Hi, I’m Kevin Coupe and this is FaceTime with The Content Guy.
Couple of great stories lately that struck me as highlighting innovative organizational behavior and that I thought were worth sharing here on MNB.
Both were from the New York Times. The first one was in the “Corner Office” column, a Sunday feature in the business section that has terrific interviews with CEOs. (If you’re not reading it each Sunday, you should be.)
The interview was with Steve Stoute, CEO of the Translation LLC ad agency, and he talked about the importance of organizations having very specific belief systems, and of being vigilant lest bad behavior erode those systems and lead to the demise of the organization. Those belief systems often are summarized in mission statements, and Stoute says:
Sometimes, I would even go as far as to have people sign a group document — almost like a constitution — so that everybody is aligned around the mission statement, so everybody knows what they’re responsible for. I’m very upfront, I expect the best, and I hold people accountable for everything that comes out of their mouth.

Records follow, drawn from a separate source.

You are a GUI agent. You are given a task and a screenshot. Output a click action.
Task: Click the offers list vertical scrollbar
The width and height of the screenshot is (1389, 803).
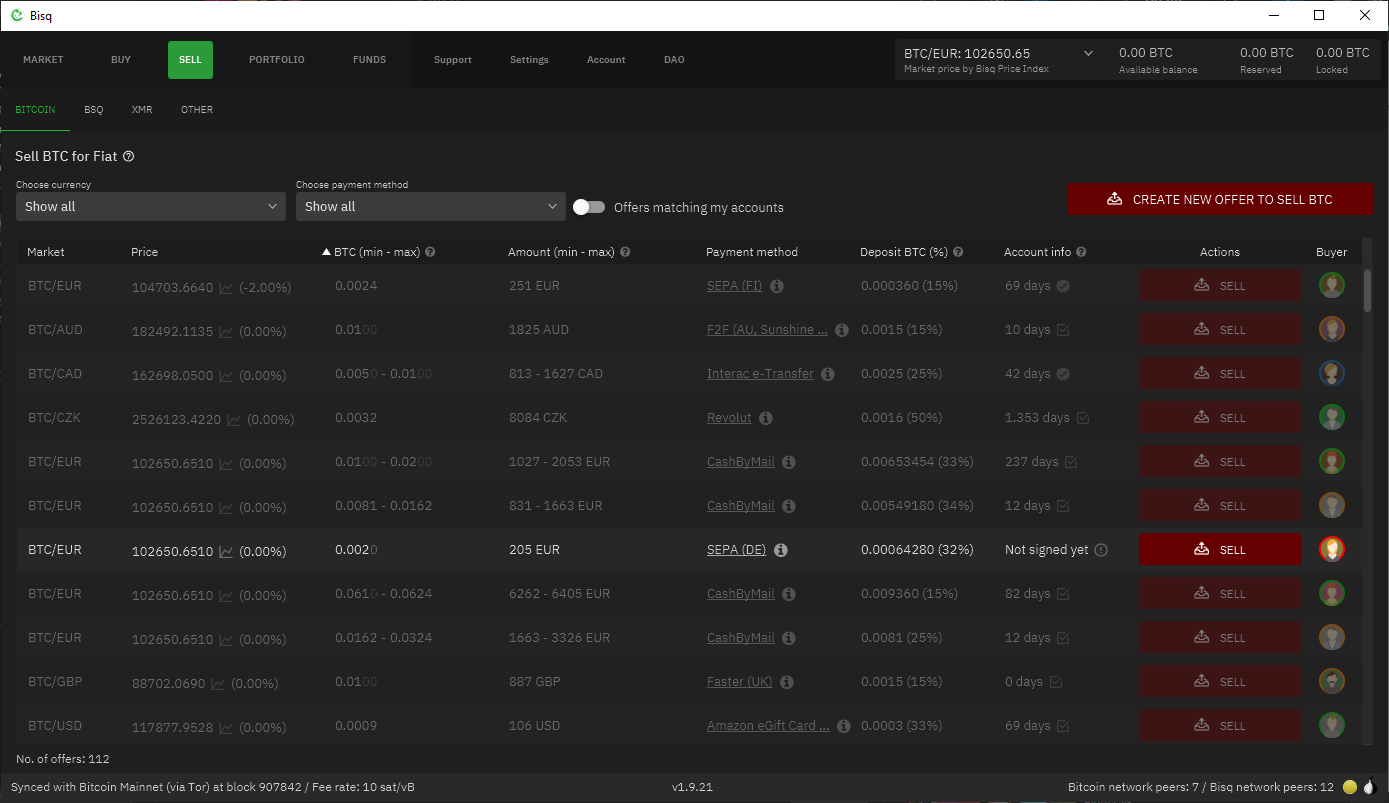click(x=1367, y=290)
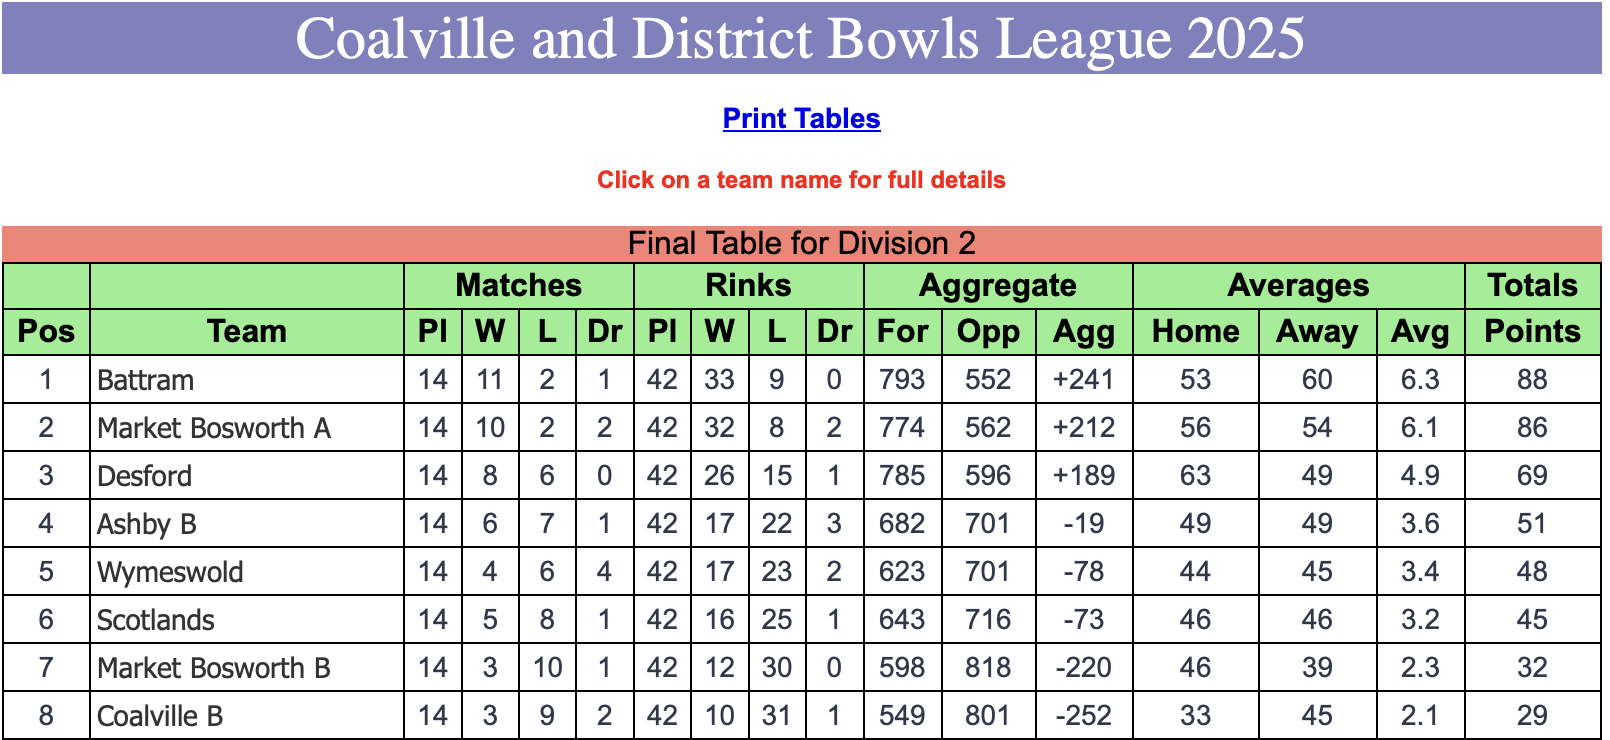Select the Final Table for Division 2 banner

pyautogui.click(x=801, y=243)
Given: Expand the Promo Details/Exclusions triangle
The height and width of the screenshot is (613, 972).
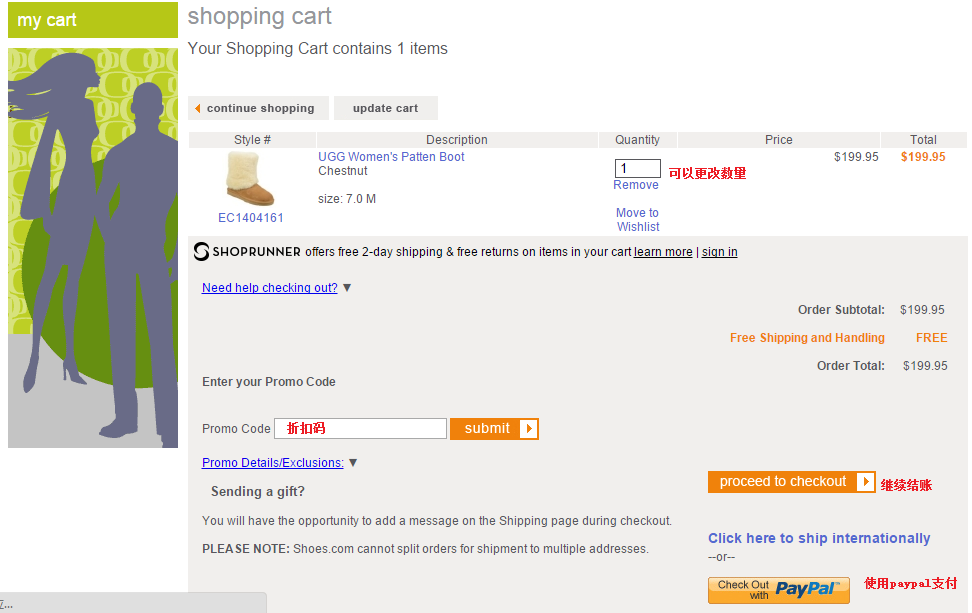Looking at the screenshot, I should (353, 463).
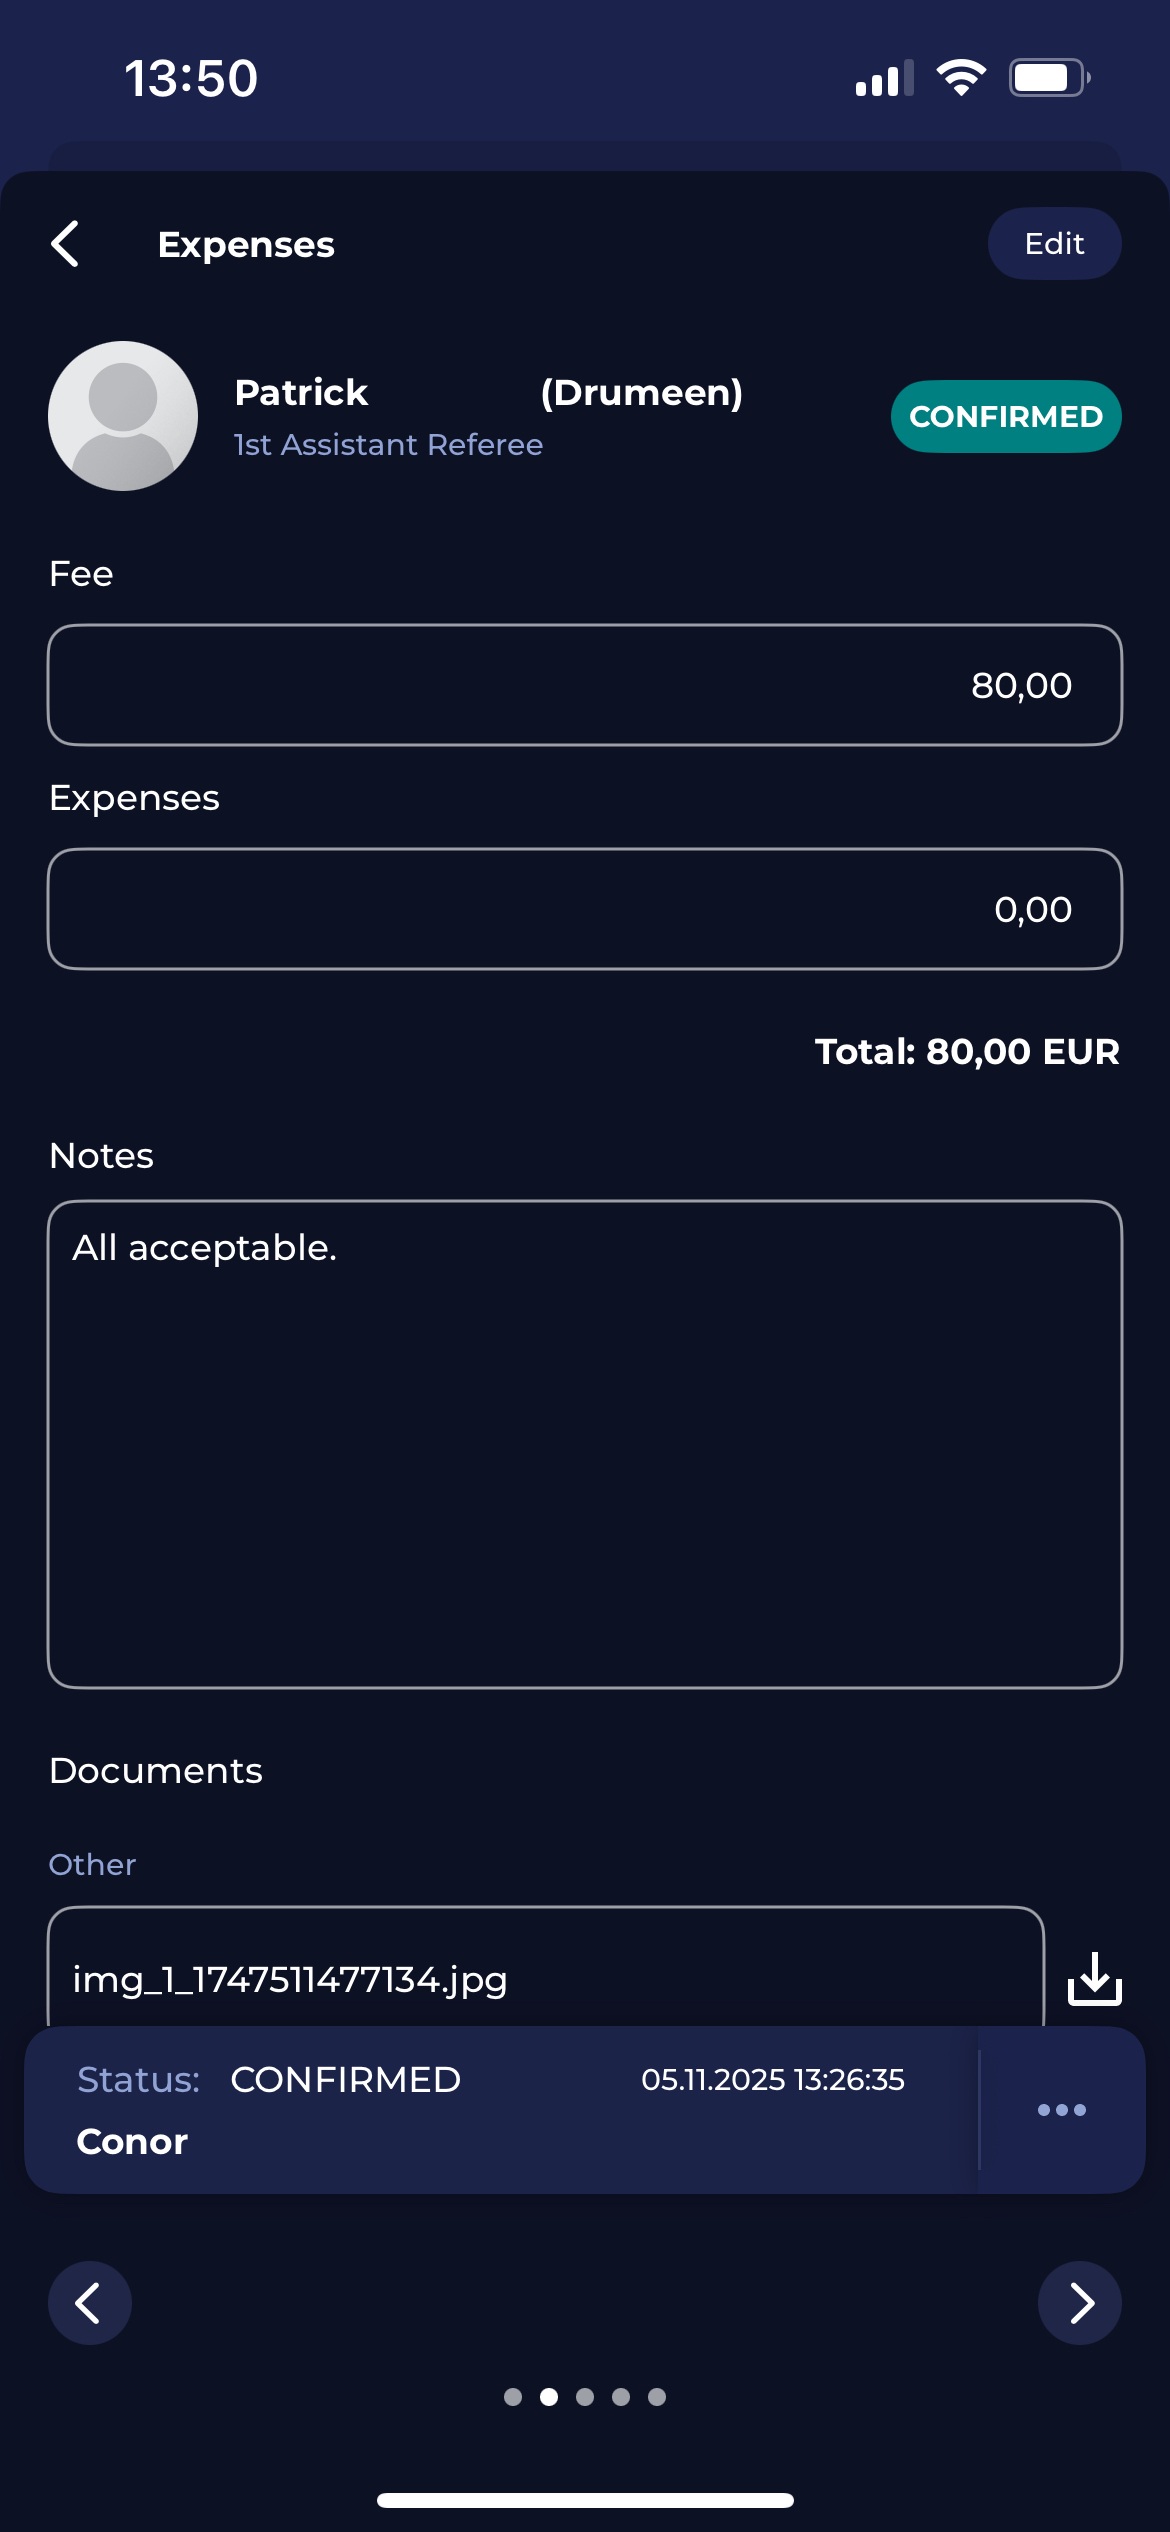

Don’t say you’re going to do something and not do it, because in a company of this size, everybody is directly responsible for the person next to them.
It’s like one of those moments where everybody’s holding hands. So if somebody doesn’t do something, it’s felt throughout the organization. The organization’s not big enough to withstand those kinds of errors. At big companies, that happens all the time, and it can take years before it starts to affect the bottom line. Small organizations have the benefit of being nimble, but the threat is that when one person catches a cold, everybody catches a cold.
While he’s talking about small organizations, I think the concept can apply to big companies, too ... maybe they have to be broken down into smaller segments (like, say stores?), but it is critical for any business to be coalesced around a point of view and a way of doing business.
The other story that intrigued me was about Boston Beer Company and its founder Jim Koch, and how something he did back in 1995 could be brewing up a small revolution in how companies go public.
To be honest, I didn’t remember this ... but when Koch took his company public 17 years ago, he structured it so that his loyal customers were at the front of the IPO line, “and made sure that they could buy shares at the most favorable price. He wanted to help beer guys, not Wall Street guys. He did this not as a philanthropist but as a die-hard capitalist, believing that his fledgling beer company would be better off in the long run if he democratized its initial public offering.” In Koch’s words, he was “more interested in beer drinkers than wine drinking fund managers.” And he acted on that belief.
Koch even hung fliers on six-packs telling customers that he was selling shares in the company. He guessed, when talking to the SEC, that some 30,000 people would be interested in buying shares ... and some 100,000 people sent in checks. (He had to run a lottery to pick out 30,000 people at random, and sent 70,000 checks back.)
There are great examples of business leaders thinking differently.
In the case of Steve Stoute, he seems to understand that his organization is only as powerful as the people on the front lines, and he’s found a way to get people to focus on a corporate value system. And in Jim Koch’s case, he seems to have avoided the problem of putting Wall Street first and Main Street second.
Those sound like pretty strong cultural imperatives to me.
That’s what is on my mind this Thursday morning. As always, I want to hear what is on your mind.